Exercise: Would it be possible to write out each entry below exactly, without the pictures?

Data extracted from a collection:
^^^^^^^^^^^^^^^^
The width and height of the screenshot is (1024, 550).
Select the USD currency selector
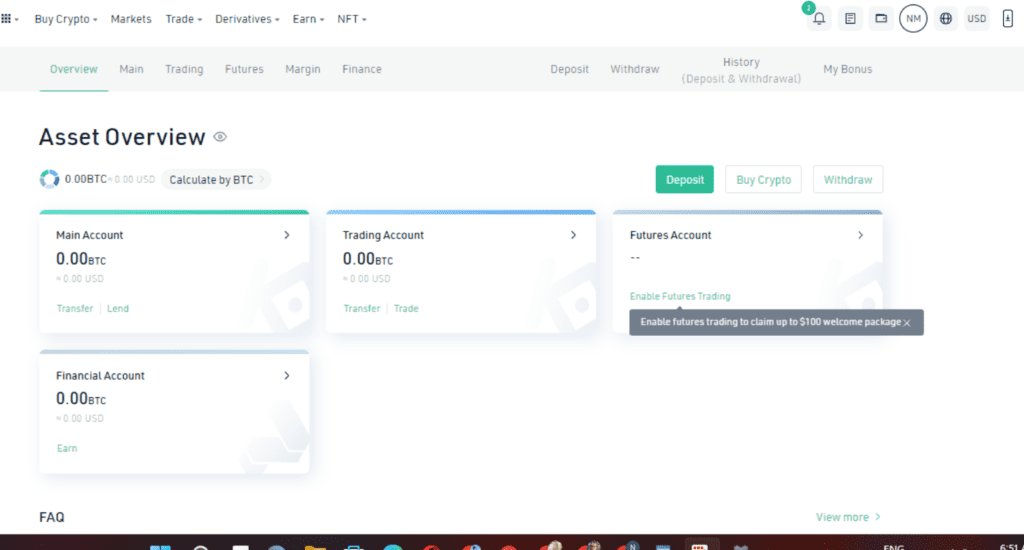tap(976, 19)
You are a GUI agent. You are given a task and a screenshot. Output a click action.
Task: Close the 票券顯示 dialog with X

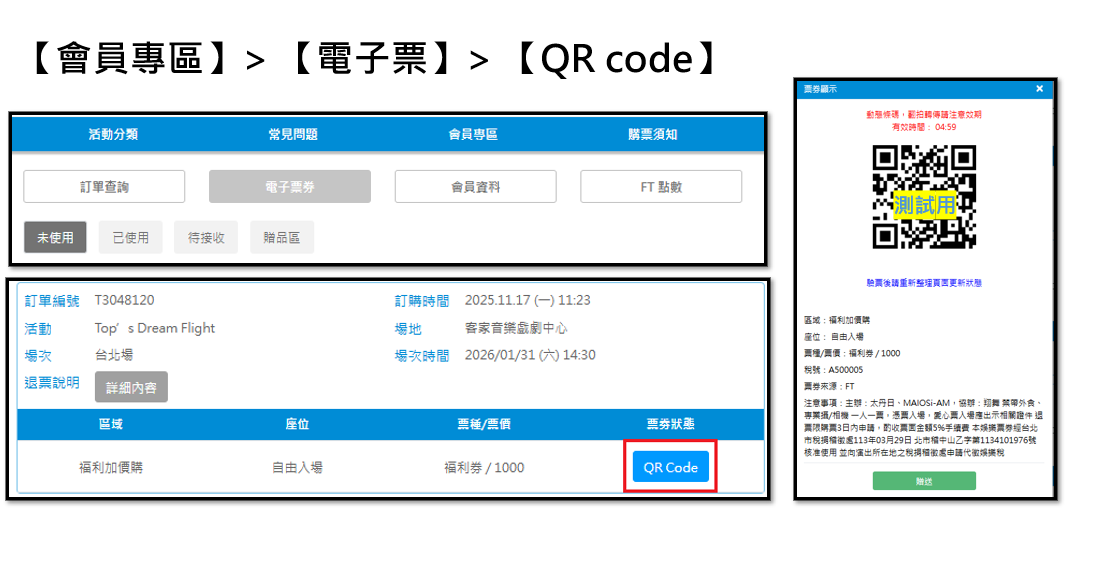(x=1039, y=89)
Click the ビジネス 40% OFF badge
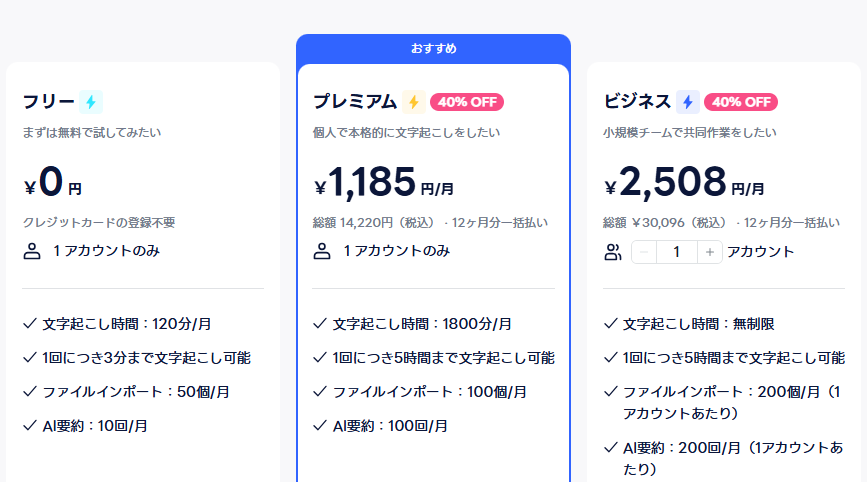The image size is (867, 482). (x=741, y=102)
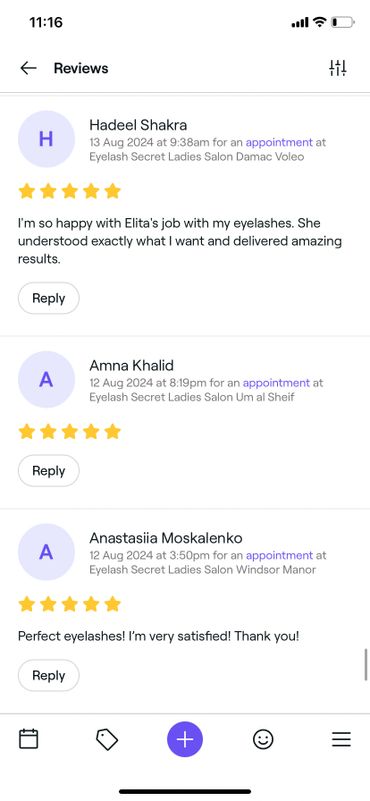This screenshot has width=370, height=801.
Task: Tap the purple plus add button
Action: pyautogui.click(x=185, y=739)
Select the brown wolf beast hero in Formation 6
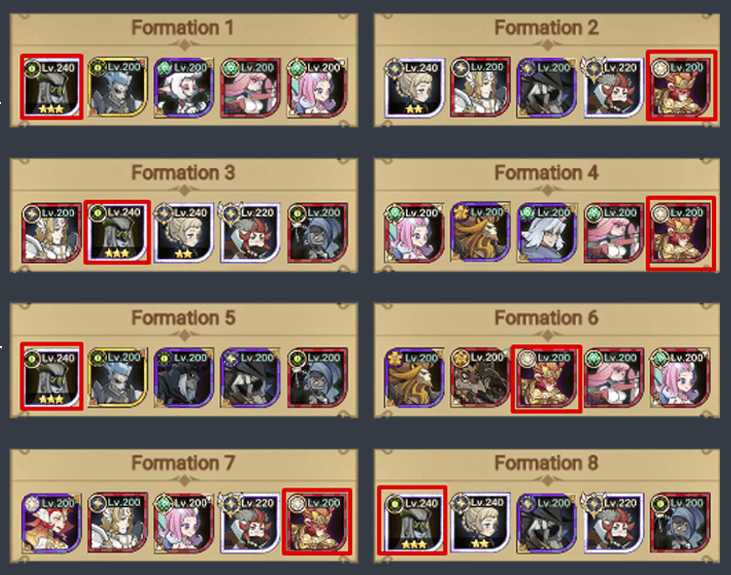Viewport: 731px width, 575px height. click(x=480, y=377)
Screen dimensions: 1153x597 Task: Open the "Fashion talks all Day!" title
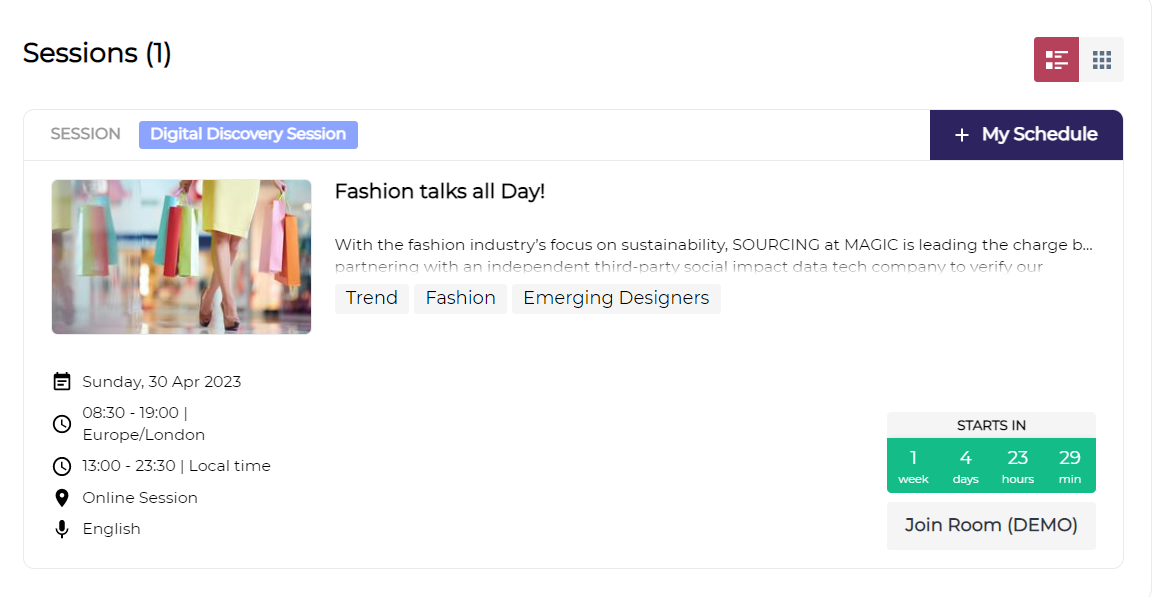[x=439, y=191]
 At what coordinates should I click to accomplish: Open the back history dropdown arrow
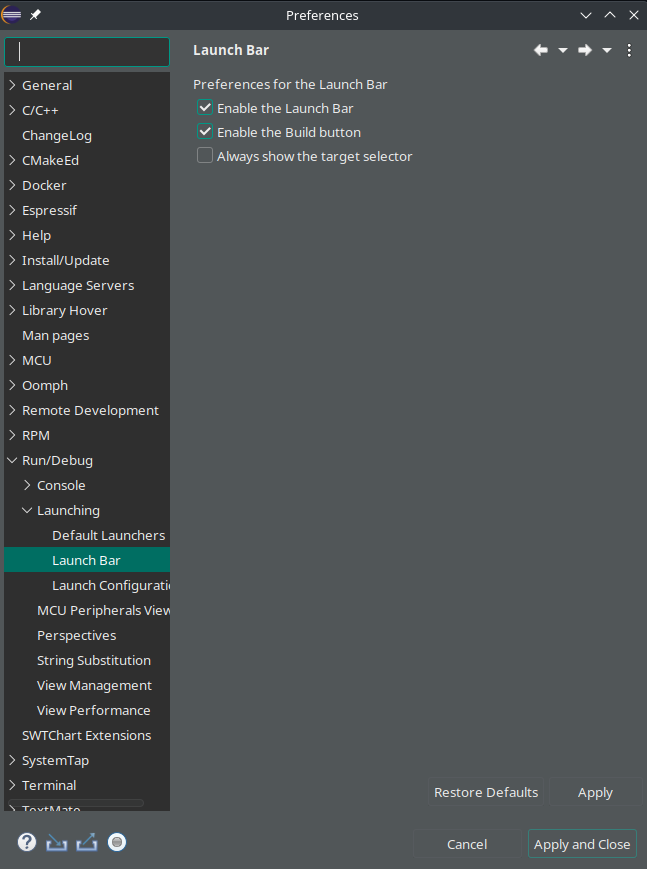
^^^^^^^^^^^^^^^^
Expected answer:
The width and height of the screenshot is (1024, 550).
Select the USD currency selector
tap(976, 19)
You are a GUI agent. You are given a task and a screenshot. Output a click action.
Task: Close the 票券顯示 dialog with X

(x=1039, y=89)
Click the ビジネス 40% OFF badge
The image size is (867, 482). (x=741, y=102)
This screenshot has width=370, height=801.
Task: Tap the purple plus add button
Action: pyautogui.click(x=185, y=739)
Select the brown wolf beast hero in Formation 6
Viewport: 731px width, 575px height. click(x=480, y=377)
Screen dimensions: 1153x597 Task: Open the "Fashion talks all Day!" title
[x=439, y=191]
 At what coordinates should I click to accomplish: Open the back history dropdown arrow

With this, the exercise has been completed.